Records to use section start
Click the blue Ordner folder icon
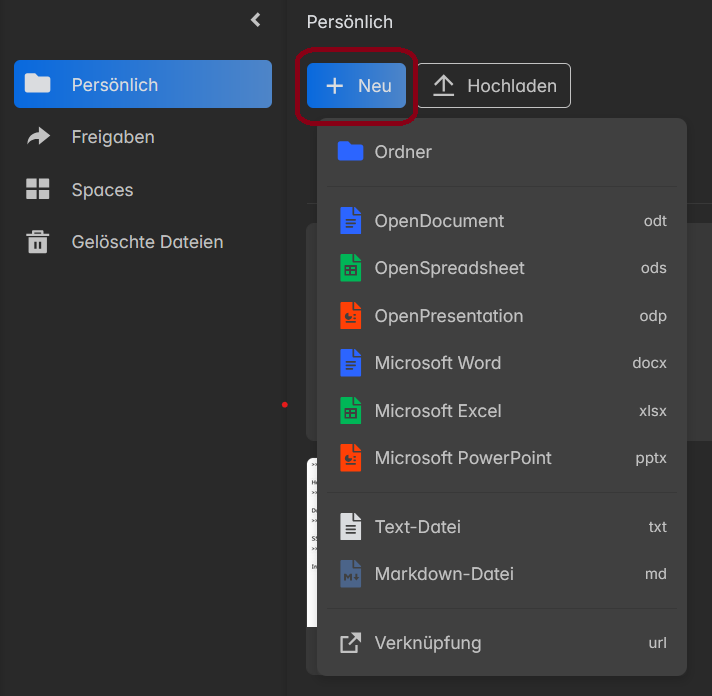712x696 pixels. coord(350,152)
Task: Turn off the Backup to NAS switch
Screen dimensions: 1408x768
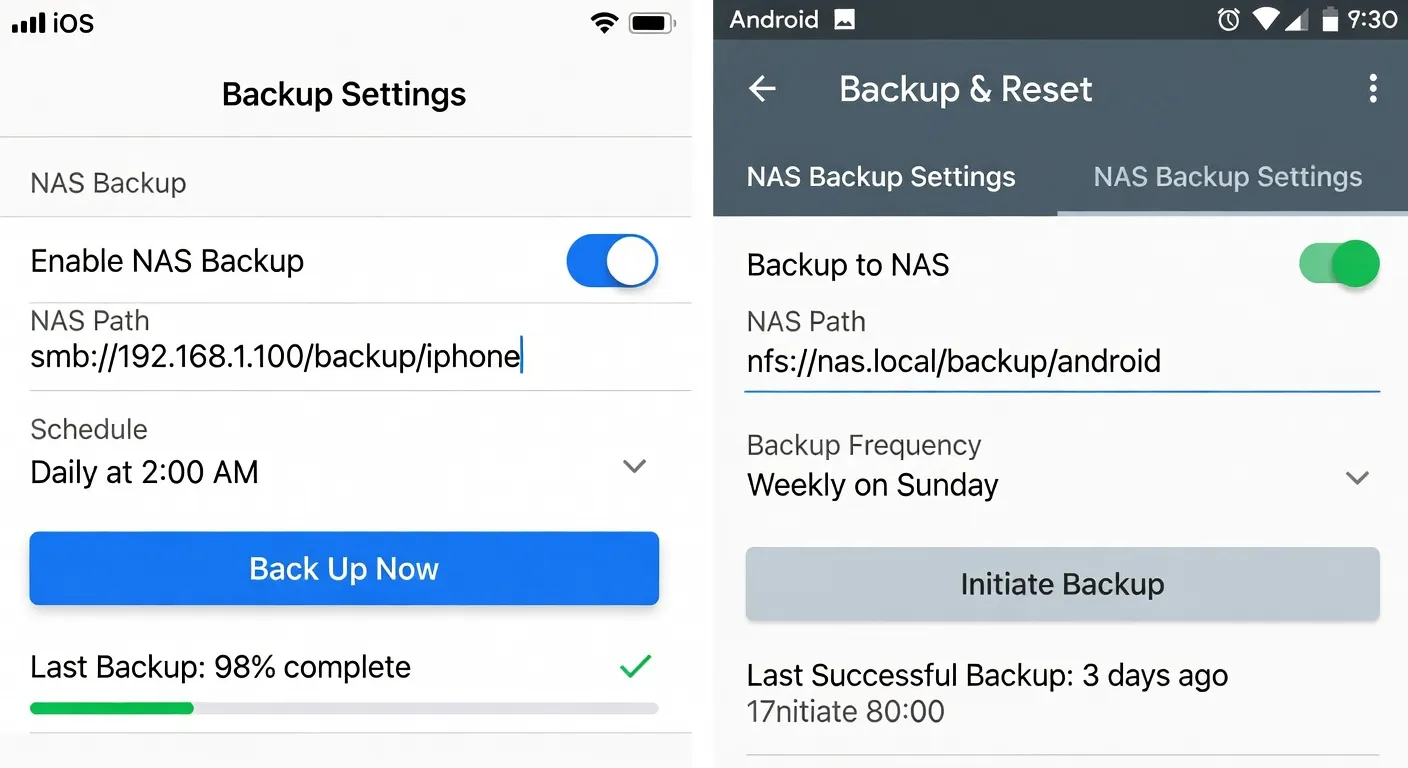Action: pyautogui.click(x=1339, y=264)
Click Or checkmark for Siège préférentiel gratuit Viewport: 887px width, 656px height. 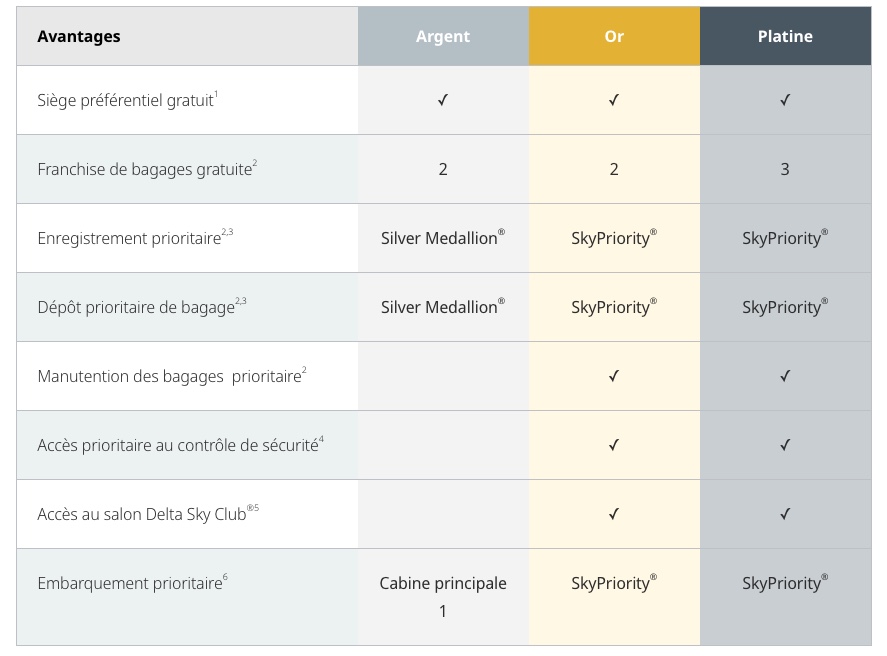click(x=614, y=100)
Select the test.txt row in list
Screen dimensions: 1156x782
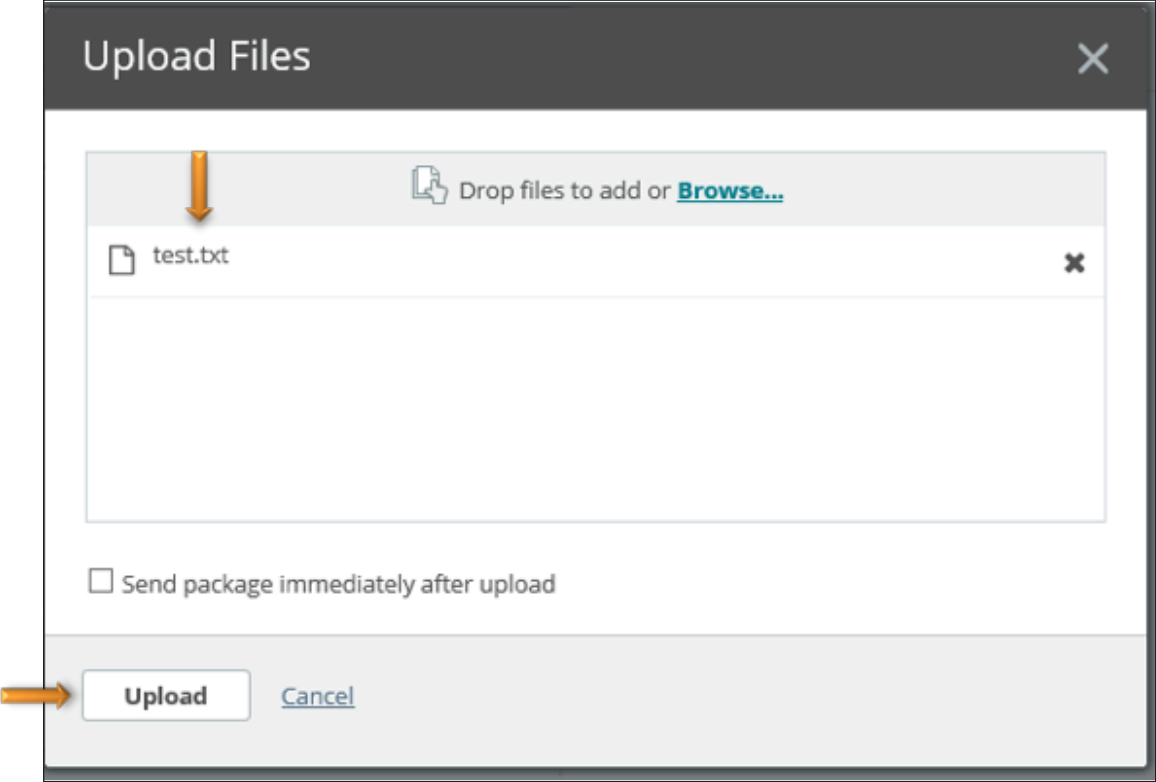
Records to use section end
Work to be completed: Write out exactly the lines from the one containing "Select the test.txt row in list" through the end of the entries, both included. Pictures are not copied.

Response:
Select the test.txt row in list
Screen dimensions: 1156x782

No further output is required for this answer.